-- Opening Marker --

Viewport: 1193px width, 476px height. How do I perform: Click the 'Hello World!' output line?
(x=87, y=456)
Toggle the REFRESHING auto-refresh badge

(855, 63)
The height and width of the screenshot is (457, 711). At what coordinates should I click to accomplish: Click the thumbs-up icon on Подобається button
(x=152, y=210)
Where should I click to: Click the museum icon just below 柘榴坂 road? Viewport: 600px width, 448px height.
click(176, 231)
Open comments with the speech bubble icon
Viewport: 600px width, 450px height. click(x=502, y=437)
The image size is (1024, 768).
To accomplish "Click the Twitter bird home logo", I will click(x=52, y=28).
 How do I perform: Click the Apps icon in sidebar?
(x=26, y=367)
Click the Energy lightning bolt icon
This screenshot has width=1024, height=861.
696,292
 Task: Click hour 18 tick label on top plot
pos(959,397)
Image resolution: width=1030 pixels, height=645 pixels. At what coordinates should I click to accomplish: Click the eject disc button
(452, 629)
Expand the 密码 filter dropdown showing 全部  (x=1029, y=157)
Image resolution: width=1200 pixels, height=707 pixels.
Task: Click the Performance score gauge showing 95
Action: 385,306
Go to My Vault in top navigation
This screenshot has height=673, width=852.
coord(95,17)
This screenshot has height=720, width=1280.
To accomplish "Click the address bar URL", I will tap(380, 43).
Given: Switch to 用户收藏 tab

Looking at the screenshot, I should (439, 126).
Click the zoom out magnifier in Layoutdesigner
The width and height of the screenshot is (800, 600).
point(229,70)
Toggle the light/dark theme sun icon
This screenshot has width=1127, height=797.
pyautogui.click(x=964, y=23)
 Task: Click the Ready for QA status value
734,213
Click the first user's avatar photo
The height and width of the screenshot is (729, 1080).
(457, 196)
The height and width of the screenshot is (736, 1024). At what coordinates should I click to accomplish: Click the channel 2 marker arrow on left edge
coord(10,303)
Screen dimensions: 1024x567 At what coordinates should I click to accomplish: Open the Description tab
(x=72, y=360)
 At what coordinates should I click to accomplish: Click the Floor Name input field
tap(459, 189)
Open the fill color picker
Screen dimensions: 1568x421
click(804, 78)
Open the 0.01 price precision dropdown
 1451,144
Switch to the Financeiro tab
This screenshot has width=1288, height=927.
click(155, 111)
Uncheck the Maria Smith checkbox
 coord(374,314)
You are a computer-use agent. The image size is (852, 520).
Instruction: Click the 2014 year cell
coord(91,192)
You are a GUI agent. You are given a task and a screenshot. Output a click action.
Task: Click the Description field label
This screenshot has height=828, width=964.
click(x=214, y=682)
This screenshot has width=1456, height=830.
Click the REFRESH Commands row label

-- Closing Marker --

* Work item
Return every line of the data above in which "agent" appears.

* Completed exercise
You are a computer-use agent. The image size is (852, 520).
You are a GUI agent. You are given a task and a screenshot. Output a click action.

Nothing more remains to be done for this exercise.